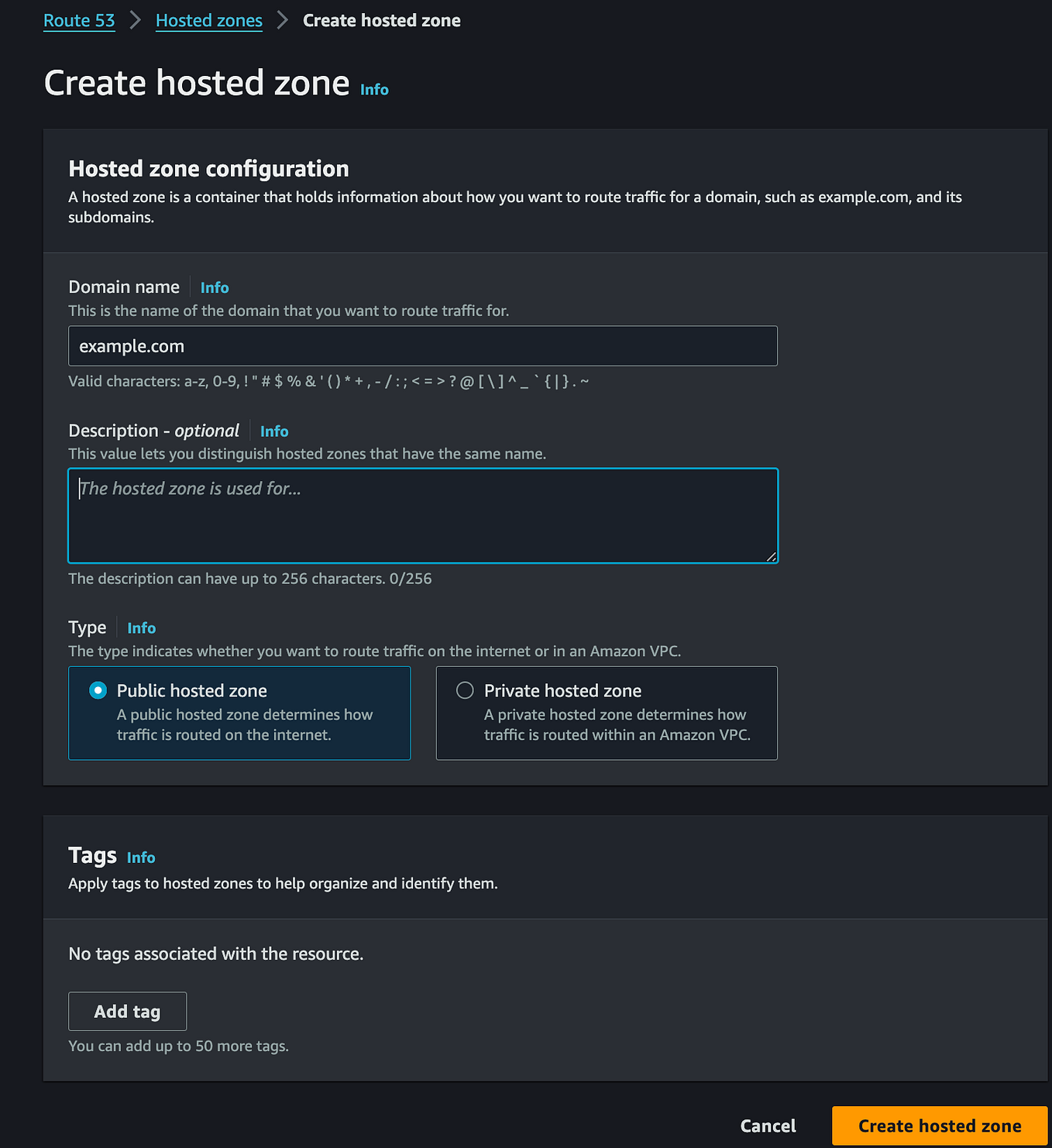The width and height of the screenshot is (1052, 1148).
Task: View Info for the Description field
Action: click(274, 431)
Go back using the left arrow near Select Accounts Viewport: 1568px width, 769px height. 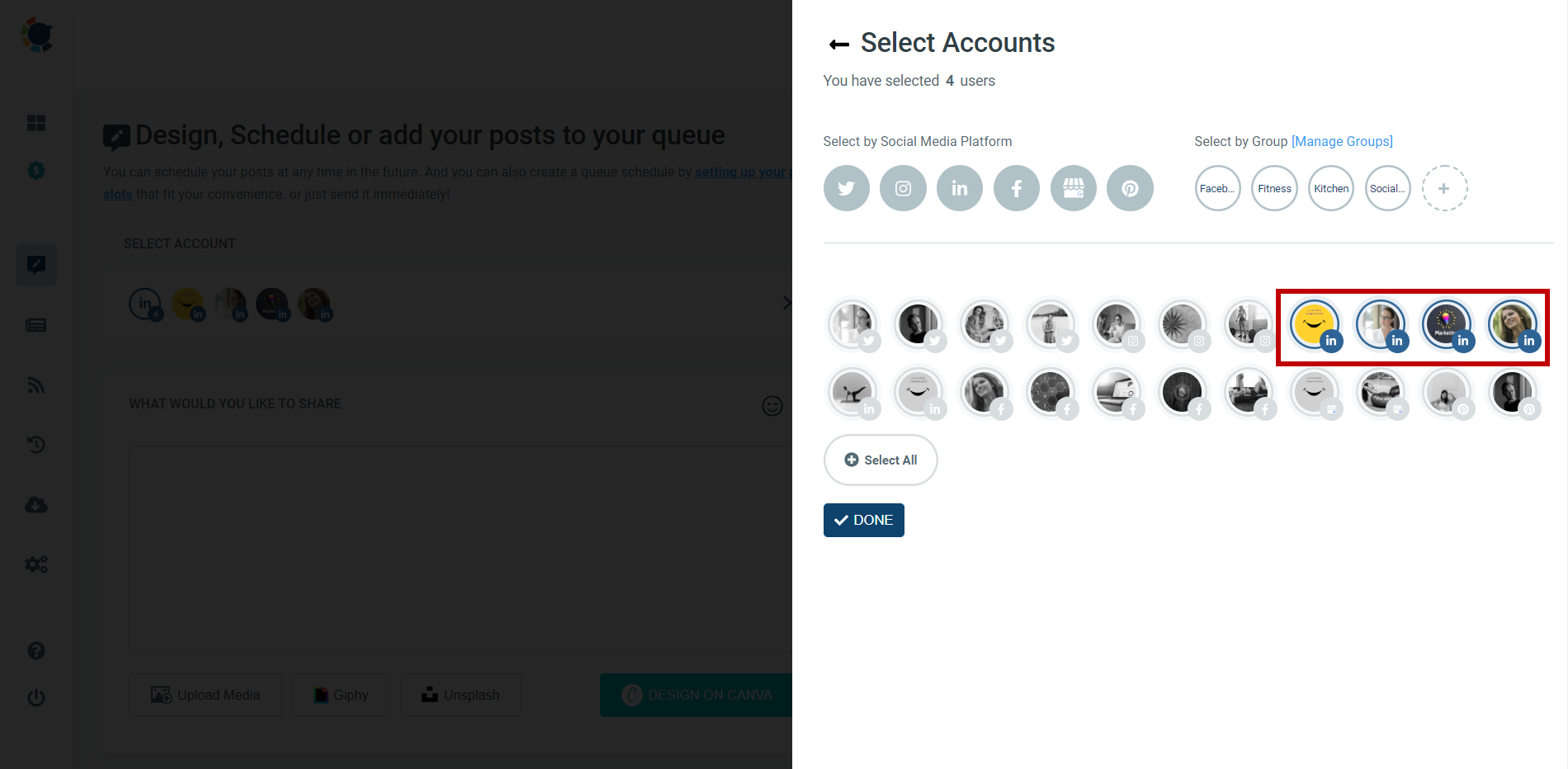838,43
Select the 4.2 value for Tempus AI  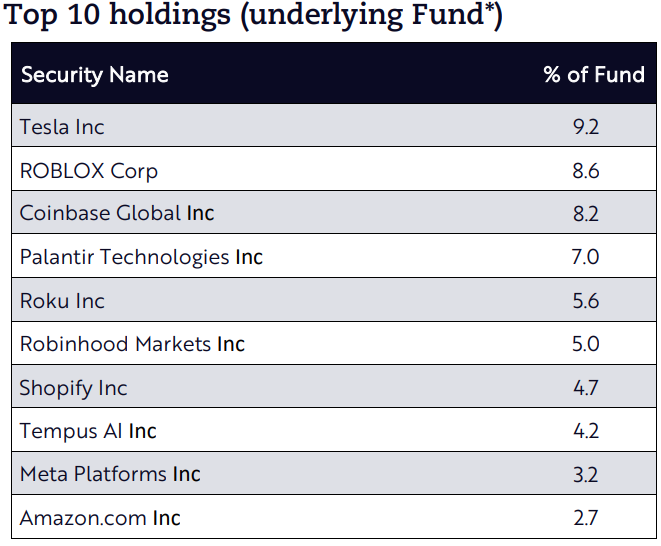point(586,431)
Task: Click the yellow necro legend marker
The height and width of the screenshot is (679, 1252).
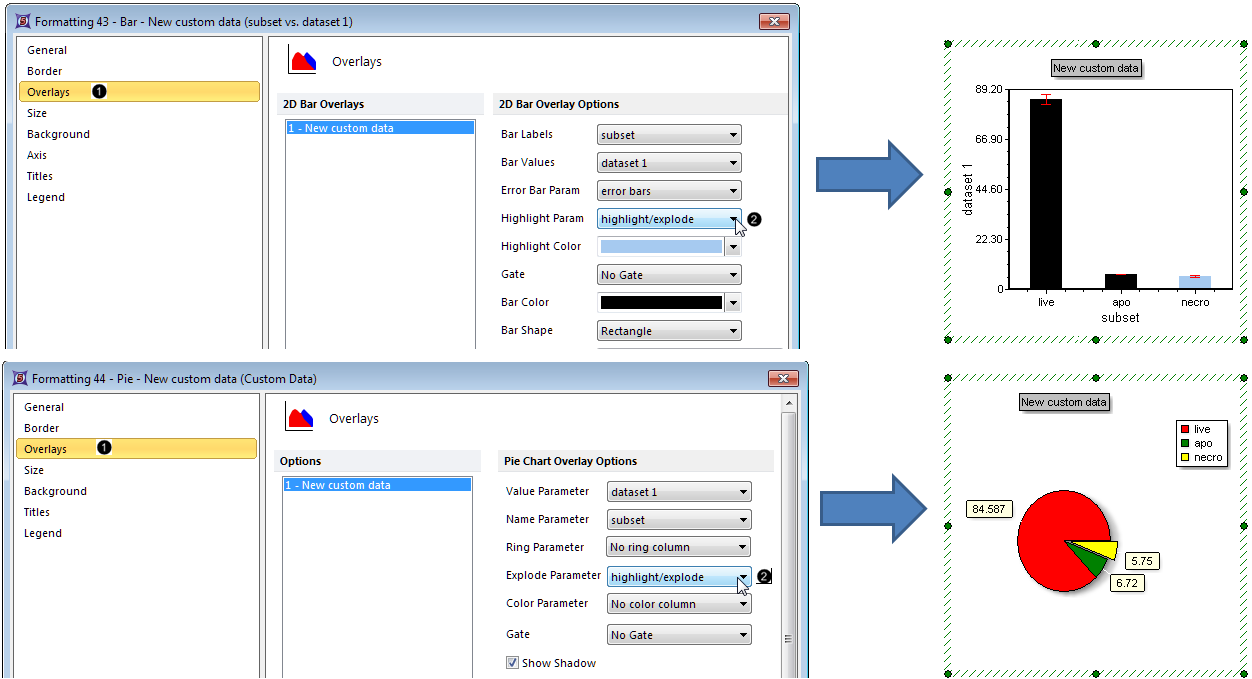Action: [x=1185, y=457]
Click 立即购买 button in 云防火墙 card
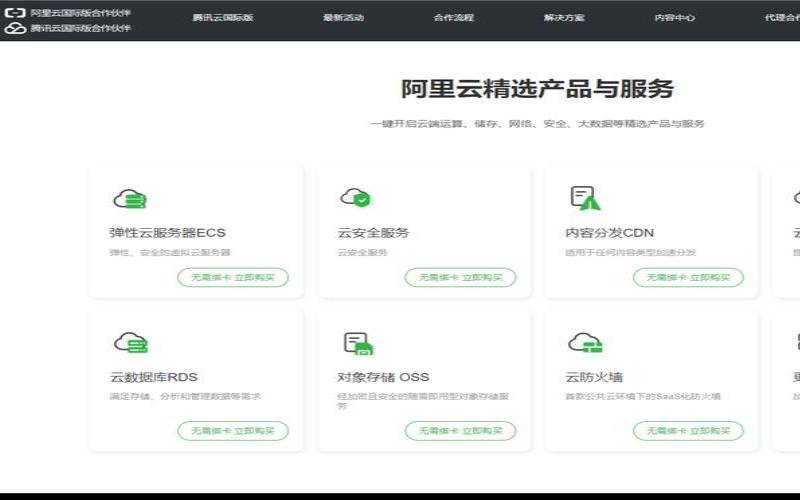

* **Problem to work on**: Go back to the line containing "Task: Click the yellow necro legend marker" and output it and every line after it through the end of the records, exactly, but not the pictures.

* **Task output**:
Task: Click the yellow necro legend marker
The height and width of the screenshot is (679, 1252).
Action: [x=1185, y=457]
Click 立即购买 button in 云防火墙 card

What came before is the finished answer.